As for problems associated with being the youngest, these require long-term solutions. A reputation must be built. If law firms, corporations, and government entities are unaware of you, it makes it more difficult to place your graduates with them. Thus, in situations such as this, the Career Service Office arguably assumes an even greater importance than at more established schools.
Such is the burden that falls on Katherine L. Chapman, Esq., Texas Wesleyan School of Law's Assistant Dean of Career Services. Her charge is not only to help students find suitable employment, but to use her valuable connections with both the Fort Worth and Dallas Bar Associations to get her law school registered in the consciousness of those in a position to hire.
Katherine's formidable resume includes 25 years as the Vice President for Legal Affairs for the University of Texas Medical School at Dallas. In this in-house counsel job, she quickly became adept at working within both academic and corporate settings. Tired of the long commute, she eventually switched to a local firm, where she specialized in Health Law. Evenings, she would teach as an adjunct professor at Texas Wesleyan. When the Dean of the Law School asked her if she would be interested in filling the newly vacated Career Services position, she agreed.
What Katherine struggles with most on campus is assuring that evening students get the same care and attention provided traditional day students. She keeps her office open weekdays until 6:30 p.m. to give evening students time to drop by after their work and before evening classes begin. If she gives a seminar for day students, say, on how to find a job, she repeats the same seminar in the evenings for evening students. She and her staff also gladly meet on weekends with students when the need arises.
All of this would be sufficient to occupy a four-person Career Services office such as Katherine's, but she has another mission as well: educating potential employers about her law school. She does this by knocking on doors. In addition, she remains active in the Forth Worth and Dallas Bar Associations, where she gives quarterly speeches on career development to attorneys of all ages. As a form of 'outreach,' she individually counsels any attorney who needs it. She recently worked with a middle-aged lawyer who had suffered a heart attack and wanted to change careers.
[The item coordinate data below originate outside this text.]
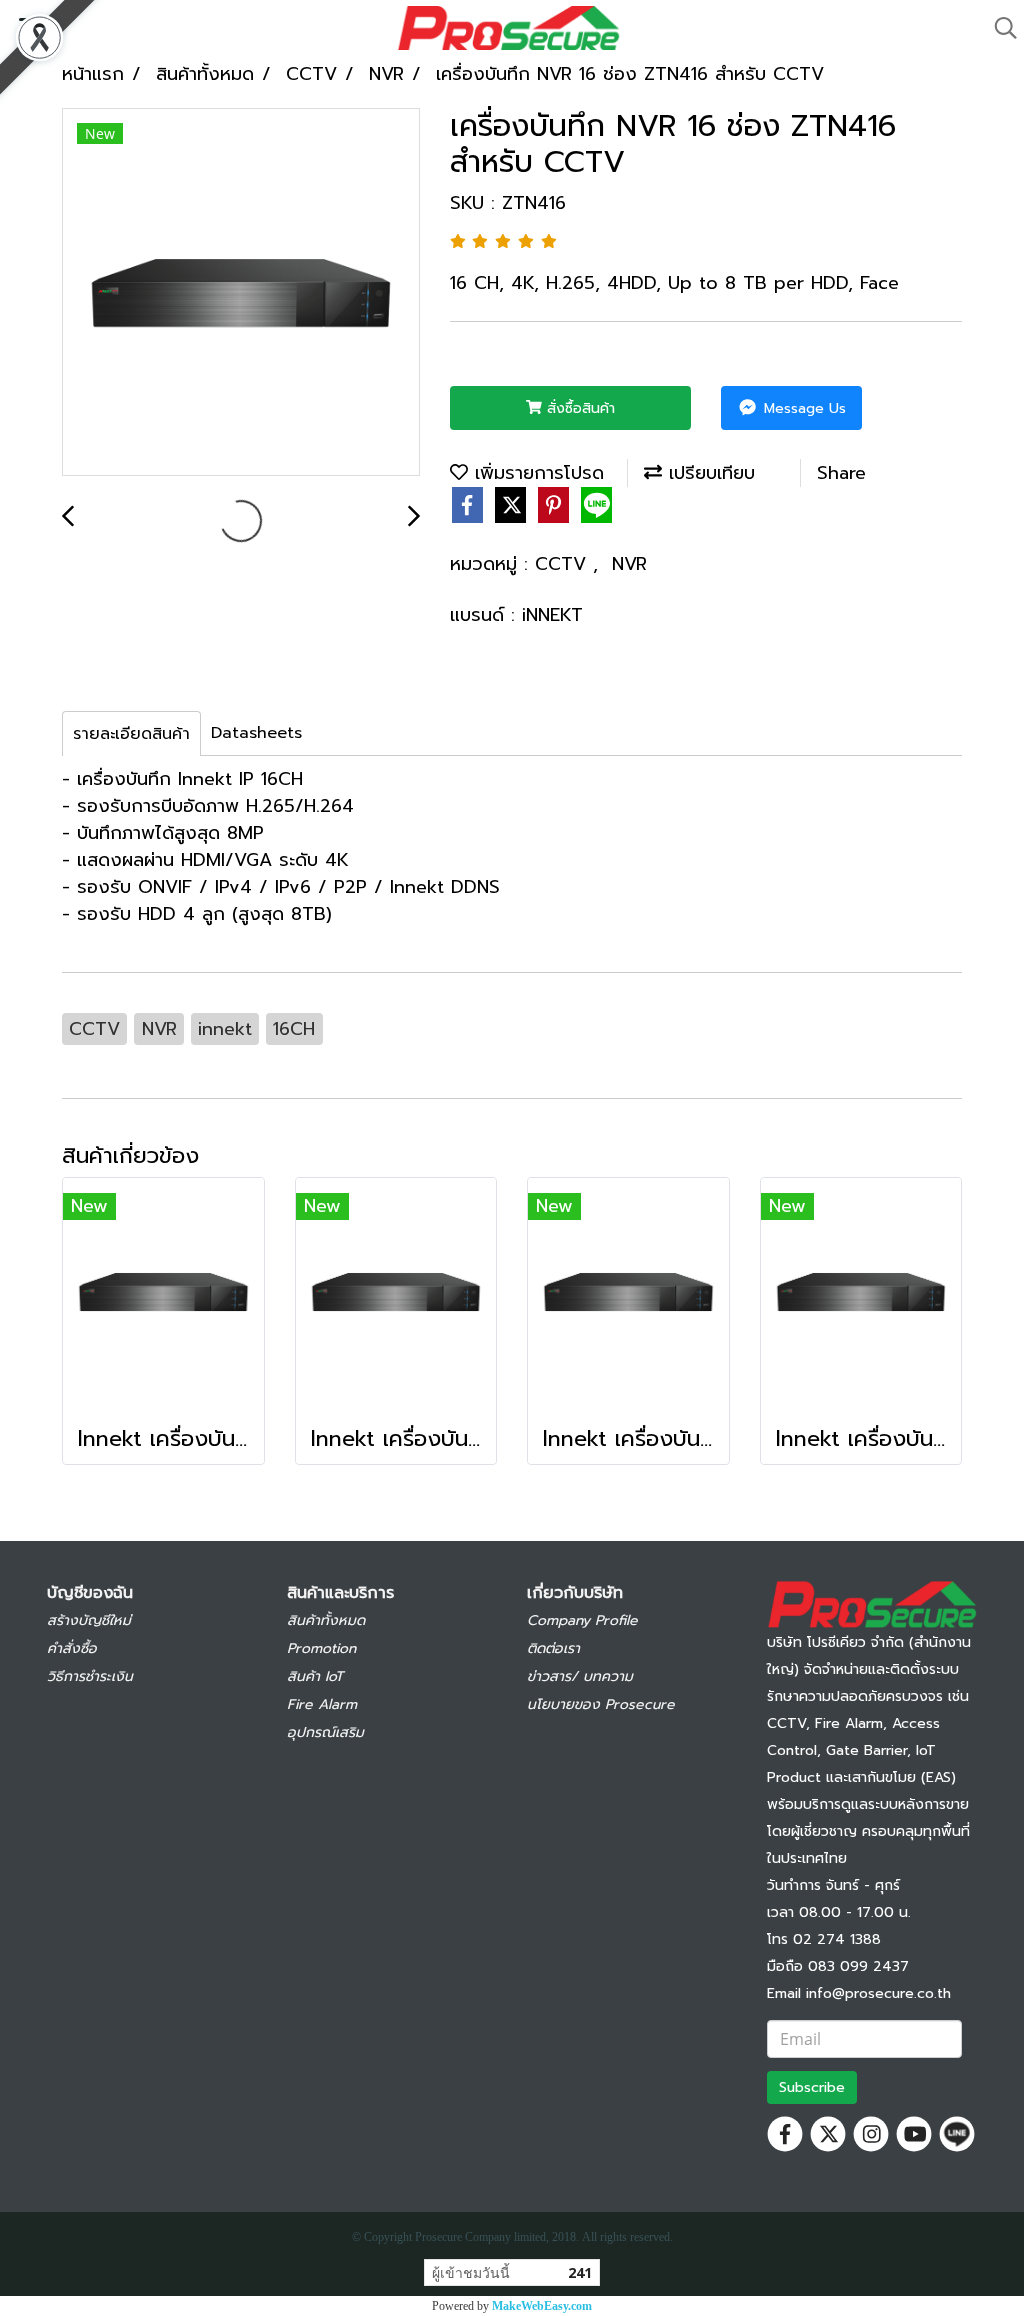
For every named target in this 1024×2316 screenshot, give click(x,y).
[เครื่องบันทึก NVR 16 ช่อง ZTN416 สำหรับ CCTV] (241, 293)
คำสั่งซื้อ (72, 1648)
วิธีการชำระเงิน (90, 1676)
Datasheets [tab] (256, 733)
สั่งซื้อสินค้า (578, 408)
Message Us (802, 408)
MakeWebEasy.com (542, 2306)
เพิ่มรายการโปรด (536, 473)
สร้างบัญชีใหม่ (89, 1620)
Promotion (321, 1648)
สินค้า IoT (315, 1676)
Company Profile (582, 1620)
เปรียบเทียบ (708, 473)
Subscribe (812, 2087)
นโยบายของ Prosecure (601, 1704)
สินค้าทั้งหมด (326, 1620)
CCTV (564, 564)
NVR (629, 564)
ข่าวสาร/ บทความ (580, 1676)
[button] (999, 28)
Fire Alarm (322, 1704)
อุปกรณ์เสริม (325, 1732)
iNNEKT (552, 615)
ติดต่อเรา (553, 1648)
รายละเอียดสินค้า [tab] (131, 734)
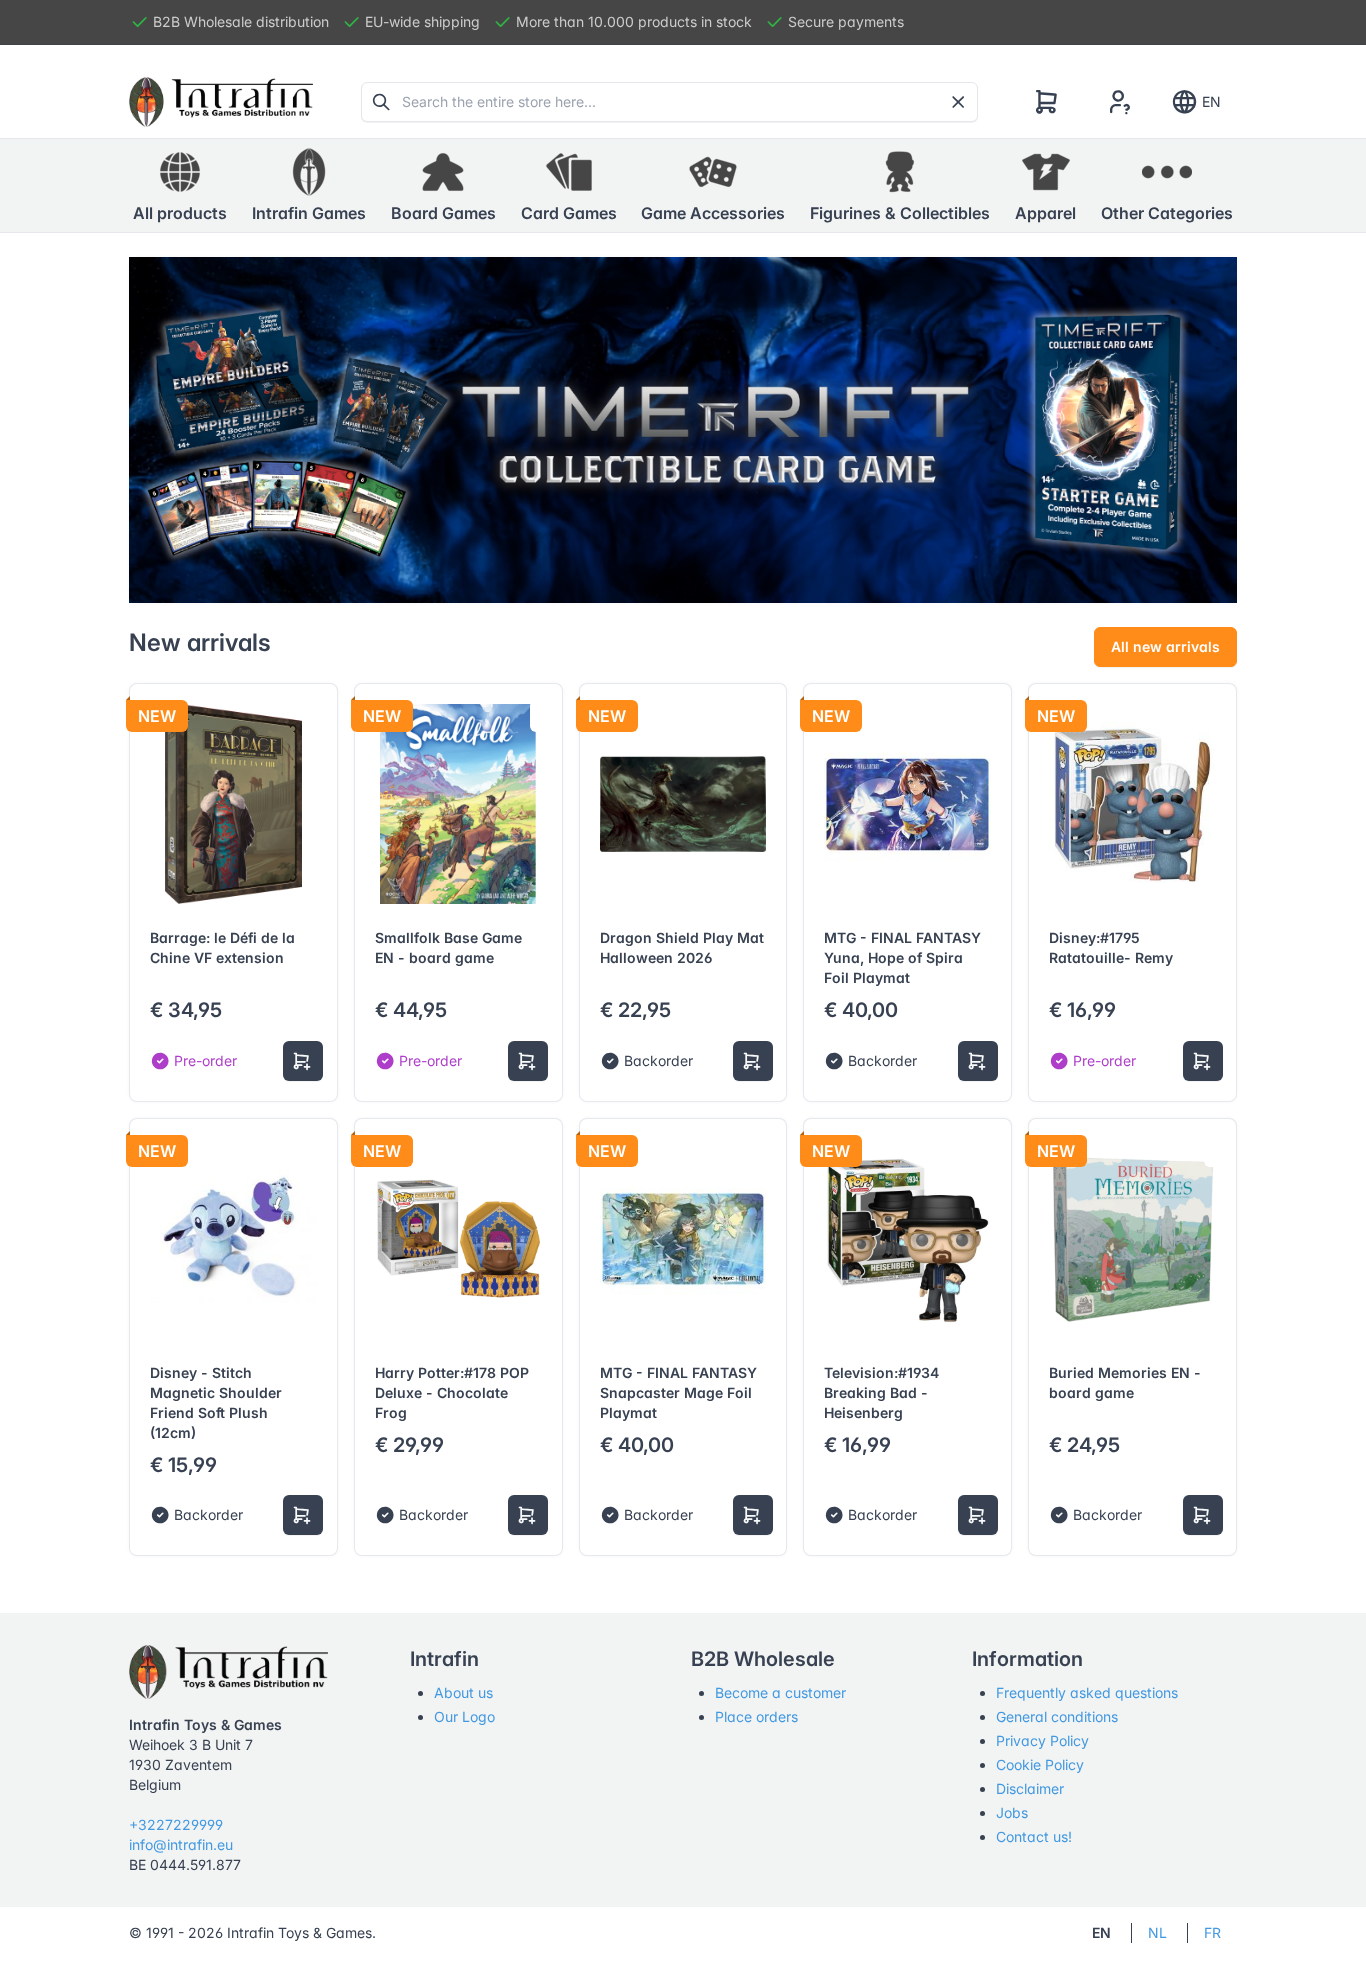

She says she likes the work and the opportunity to be 'out there' in the community as Texas Wesleyan Law School's hard-working Assistant Dean, doing her part to help members of the legal community. There is not always immediate payback for such good works, but Katherine believes her work helps get Texas Wesleyan Law School's name in circulation and that, in the long run, this can only be good.
What follows is another small but telling example of Katherine's resourcefulness and putting others first. When asked if there was anything more she would like to be doing, she answered, "Well, other than what we do, I'd like our offices to be as close to the Student Lounge as possible. That way, a student could get a drink and drop in, talk with us, and get some help." Then, she added, "I put this idea before the Dean because we were doing some renovations, and he agreed. We'll be moving to our new location soon!"